Convicted of committing nine armed robberies of Radio Shack and T-Mobile stores in Michigan and Ohio between December 2010 and March 2011, Timothy Carpenter and Timothy Sanders are saying that the government’s collection of business records obtained from the defendants’ wireless carriers violated their Fourth Amendment rights to protection from unreasonable search and seizure.
The records showed that both men used their cellphones in the vicinity of several robberies during the times they took place.
The 6th Circuit Court of Appeals disagreed with the men, affirming the lower court ruling, which sentenced Carpenter to 1,395 months in prison and Sanders to 170 months in prison.
Thanks to technological advances, law enforcement agencies have been able to construct evidence based on historical data obtained from wireless carriers to determine if a suspect was in the vicinity of a crime scene or track a suspect in real-time. Wireless carriers, including Verizon, AT&T, T-Mobile and Sprint receive tens of thousands of requests every year from police investigators seeking “cell site location information,” otherwise known as CSLI.
At issue is whether or not companies are supposed to protect the privacy rights of their customers.
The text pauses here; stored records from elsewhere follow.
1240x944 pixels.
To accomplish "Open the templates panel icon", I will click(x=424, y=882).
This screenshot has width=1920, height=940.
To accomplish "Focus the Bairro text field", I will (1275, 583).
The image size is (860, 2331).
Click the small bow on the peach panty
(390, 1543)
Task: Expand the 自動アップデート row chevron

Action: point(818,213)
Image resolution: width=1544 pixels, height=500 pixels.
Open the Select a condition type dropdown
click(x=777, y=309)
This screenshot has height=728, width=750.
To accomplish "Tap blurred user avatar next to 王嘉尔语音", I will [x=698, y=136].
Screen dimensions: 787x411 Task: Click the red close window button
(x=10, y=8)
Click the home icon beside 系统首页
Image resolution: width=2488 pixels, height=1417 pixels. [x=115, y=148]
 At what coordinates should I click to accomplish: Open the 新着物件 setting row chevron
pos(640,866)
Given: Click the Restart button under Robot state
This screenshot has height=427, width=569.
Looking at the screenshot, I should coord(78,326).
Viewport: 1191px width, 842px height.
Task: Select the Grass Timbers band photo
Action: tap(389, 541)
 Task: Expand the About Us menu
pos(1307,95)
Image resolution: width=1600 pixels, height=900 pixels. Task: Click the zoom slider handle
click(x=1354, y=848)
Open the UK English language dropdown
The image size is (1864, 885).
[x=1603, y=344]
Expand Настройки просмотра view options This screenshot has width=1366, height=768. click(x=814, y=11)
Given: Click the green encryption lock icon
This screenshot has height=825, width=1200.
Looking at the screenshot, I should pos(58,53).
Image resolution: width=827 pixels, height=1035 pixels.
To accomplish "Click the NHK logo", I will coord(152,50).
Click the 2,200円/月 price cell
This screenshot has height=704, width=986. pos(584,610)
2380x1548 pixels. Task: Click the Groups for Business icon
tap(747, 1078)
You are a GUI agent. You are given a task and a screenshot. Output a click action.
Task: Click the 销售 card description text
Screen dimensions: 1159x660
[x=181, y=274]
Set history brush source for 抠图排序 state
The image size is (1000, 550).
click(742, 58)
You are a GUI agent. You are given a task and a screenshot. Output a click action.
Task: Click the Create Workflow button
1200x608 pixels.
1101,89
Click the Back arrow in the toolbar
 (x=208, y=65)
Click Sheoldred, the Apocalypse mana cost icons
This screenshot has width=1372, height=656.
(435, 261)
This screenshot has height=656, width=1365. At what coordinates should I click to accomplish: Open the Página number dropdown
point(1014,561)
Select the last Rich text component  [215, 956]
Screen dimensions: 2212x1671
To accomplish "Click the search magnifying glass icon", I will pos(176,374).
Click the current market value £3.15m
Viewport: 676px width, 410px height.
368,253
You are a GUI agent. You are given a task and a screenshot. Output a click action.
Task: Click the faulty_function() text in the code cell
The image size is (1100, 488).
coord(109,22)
According to civil liberties lawyers, police need “probable cause” in the form of a search warrant to make sure people are not subjected to constitutionally unreasonable searches.
However, the lower courts ruled that a provision of a federal law called the Stored Communications Act means that the government does not need probable cause to obtain cellphone records. So long as prosecutors show “reasonable grounds” for the records and prove that they are “relevant and material” to an investigation, the searches are permitted.